Рюб лишь головой покачал:
- Не знаю. Вам бы... ну, наверно, не отходить от него ни на шаг. Постараться... защитить его, что ли. Прилипнуть к нему, сделать так, чтобы он благополучно вернулся. Я не знаю, Сай, не знаю! Но скажу вам то, чего не говорил никому и никогда в жизни. Как-то я получил медаль. Мальчишкой я был во Вьетнаме. Я не ношу этой медали, не показываю ее никому. Но, могу сказать вам, я ценю ее высоко. И получил я ее в безнадежном положении, когда действовал наудачу. И победил единственным способом, каким только мог победить. Благодаря удаче. Вот и все. Когда дело, Сай, по-настоящему безнадежно, единственная надежда - на удачу. Потому что она существует. Удачи случаются, Сай, надо только дать им шанс случиться.

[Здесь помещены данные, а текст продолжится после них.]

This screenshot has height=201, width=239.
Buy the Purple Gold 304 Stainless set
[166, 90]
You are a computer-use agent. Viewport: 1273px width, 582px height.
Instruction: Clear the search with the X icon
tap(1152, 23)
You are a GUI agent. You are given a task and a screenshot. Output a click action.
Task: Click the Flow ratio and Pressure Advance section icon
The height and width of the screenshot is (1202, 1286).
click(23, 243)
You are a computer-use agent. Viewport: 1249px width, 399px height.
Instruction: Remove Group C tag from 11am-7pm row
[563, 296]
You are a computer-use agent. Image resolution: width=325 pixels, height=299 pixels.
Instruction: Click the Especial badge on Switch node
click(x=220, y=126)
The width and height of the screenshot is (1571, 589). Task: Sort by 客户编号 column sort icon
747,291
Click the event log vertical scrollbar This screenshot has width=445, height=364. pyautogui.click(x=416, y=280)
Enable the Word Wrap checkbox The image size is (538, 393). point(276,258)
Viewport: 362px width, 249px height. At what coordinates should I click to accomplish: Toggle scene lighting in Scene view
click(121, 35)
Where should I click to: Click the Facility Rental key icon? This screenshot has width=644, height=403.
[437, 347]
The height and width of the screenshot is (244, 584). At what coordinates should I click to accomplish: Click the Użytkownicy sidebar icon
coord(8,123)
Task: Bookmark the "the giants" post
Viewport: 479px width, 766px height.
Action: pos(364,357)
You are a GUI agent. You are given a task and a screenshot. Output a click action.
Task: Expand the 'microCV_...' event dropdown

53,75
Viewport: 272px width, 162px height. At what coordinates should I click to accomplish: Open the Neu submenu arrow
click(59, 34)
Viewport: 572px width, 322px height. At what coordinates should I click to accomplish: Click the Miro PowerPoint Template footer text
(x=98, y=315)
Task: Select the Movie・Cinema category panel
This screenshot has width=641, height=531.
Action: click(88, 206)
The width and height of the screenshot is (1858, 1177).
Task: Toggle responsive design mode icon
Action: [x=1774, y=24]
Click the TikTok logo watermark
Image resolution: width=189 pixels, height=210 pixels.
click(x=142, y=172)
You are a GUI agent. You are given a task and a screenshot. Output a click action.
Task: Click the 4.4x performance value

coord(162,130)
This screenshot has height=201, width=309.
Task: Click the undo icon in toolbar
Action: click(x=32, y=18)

- А это правда, Рюб? Насчет медали?
- Нет, черт подери, нет! Я никогда не был во Вьетнаме. Но в основе своей это правда, и вы, Сай, это знаете! Именно так я бы думал и действовал, именно так я бы и поступил, случись оно на самом деле!
Я кивнул, зная, что это правда.
- Так что я понятия не имею, как вы отыщете человека в Нью-Йорке в 1912 году или в ином времени, не ведая, кто он и каков из себя, и что вы сделаете, если все же найдете его. Но вам известно, что поставлено на карту, так что вы должны дерзнуть. И дать шанс удаче.
- «Войди и победи», как в игре в волшебника?
- Точно.
- В детстве мне казалось, что это произносится: «мошенник».
- Частенько бывало и так.
- Стало быть, у меня есть... сколько? Два-три дня? В Нью-Йорке 1912 года? Если только я сумею сделать это. Войти и выйти. Пан или пропал. Либо Z, либо ничего.
- Что-то в этом роде.
- Что ж, тогда и трепаться об этом нечего - мы оба отлично знаем, что я согласен.